§ **TEXT SEGMENT**
In 2014, a consensus statement was published on mass critical care during public health emergencies. Over the last two years, the COVID-19 pandemic has highlighted gaps in prior pandemic planning and the need for modification based on experiences acquired during the surges of COVID-19 throughout the world.

 

A subcommittee from the Task Force for Mass Critical Care (TFMCC) investigated the recent COVID-19 publications and TFMCC members' experience to formulate strategies to optimise contingency level care and prevent circumstances that could increase mortality.

 

The TFMCC committee adopted a modified version of the rapid guideline methodologies from the World Health Organization and the Guidelines International Network-McMaster Guideline Development Checklist. Based on this, they have developed pandemic surge suggestions that incorporate peer-reviewed literature, evidence from media sources and anecdotal experiential evidence.

 

The committee outlines ten suggestions regarding staffing, load-balancing, communication and technology. These include:

 

  1. Using graded staff-to-patient ratios with consideration to experience level, resources and patient acuity.
  2. Limiting overtime to less than 50% above normal for healthcare workers to minimise burnout and exhaustion.
  3. Prioritising the mental health needs of healthcare workers to maintain an effective response and staffing capacity.
  4. Minimising redundant clinical documentation requirements to focus on core elements directly related to care.

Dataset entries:

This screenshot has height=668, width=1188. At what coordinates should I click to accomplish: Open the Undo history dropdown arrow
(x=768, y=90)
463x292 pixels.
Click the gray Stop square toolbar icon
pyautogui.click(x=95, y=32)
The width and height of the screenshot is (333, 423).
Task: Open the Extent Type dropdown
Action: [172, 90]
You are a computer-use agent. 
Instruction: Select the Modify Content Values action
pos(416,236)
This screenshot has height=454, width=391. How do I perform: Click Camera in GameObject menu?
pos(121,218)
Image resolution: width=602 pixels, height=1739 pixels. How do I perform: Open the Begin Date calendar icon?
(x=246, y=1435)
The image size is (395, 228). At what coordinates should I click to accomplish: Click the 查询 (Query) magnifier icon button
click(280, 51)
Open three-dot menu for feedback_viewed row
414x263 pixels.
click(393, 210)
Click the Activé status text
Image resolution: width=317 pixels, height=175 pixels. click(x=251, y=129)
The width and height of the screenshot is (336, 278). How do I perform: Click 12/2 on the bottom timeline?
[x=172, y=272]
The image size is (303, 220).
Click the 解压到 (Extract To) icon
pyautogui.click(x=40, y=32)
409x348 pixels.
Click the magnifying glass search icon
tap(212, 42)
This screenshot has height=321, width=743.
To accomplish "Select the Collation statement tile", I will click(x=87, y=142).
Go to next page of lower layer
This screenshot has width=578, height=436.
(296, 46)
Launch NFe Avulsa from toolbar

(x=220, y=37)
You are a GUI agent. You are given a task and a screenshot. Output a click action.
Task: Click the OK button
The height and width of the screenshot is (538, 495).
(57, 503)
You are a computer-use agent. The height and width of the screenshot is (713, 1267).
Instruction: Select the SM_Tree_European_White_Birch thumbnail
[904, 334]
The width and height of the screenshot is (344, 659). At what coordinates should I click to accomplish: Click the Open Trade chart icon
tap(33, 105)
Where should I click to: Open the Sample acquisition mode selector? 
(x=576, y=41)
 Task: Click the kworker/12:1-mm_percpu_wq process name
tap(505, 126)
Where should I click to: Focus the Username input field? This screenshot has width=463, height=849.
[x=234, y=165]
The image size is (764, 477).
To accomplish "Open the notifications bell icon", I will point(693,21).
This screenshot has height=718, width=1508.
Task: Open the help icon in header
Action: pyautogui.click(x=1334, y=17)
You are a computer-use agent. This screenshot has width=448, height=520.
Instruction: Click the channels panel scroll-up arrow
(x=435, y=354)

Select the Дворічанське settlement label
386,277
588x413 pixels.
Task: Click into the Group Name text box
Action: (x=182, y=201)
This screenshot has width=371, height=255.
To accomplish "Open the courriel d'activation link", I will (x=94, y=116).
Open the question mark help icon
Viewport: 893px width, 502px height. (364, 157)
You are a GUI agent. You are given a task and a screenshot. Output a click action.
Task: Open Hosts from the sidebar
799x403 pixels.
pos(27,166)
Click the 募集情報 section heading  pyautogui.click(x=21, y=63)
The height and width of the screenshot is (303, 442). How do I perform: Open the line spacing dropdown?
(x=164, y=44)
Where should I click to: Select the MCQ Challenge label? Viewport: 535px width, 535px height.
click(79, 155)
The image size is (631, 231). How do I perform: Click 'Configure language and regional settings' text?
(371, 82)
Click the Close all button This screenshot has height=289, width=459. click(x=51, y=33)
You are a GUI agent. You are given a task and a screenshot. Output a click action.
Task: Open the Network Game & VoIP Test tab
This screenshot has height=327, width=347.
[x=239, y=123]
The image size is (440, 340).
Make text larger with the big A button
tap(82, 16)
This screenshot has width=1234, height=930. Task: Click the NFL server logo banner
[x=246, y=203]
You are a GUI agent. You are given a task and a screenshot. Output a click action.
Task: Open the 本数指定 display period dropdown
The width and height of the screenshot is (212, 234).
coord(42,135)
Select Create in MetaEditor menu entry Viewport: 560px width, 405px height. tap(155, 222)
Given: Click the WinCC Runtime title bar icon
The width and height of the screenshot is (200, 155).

§ **WORK REQUEST**
Translate this sentence from the mass critical care text into Spanish: "The committee outlines ten suggestions regarding staffing, load-balancing, communication and technology." These items are separate from the mass critical care text.

§ **EXERCISE RESPONSE**
El comité expone diez sugerencias relativas a la dotación de personal, el equilibrio de carga, la comunicación y la tecnología.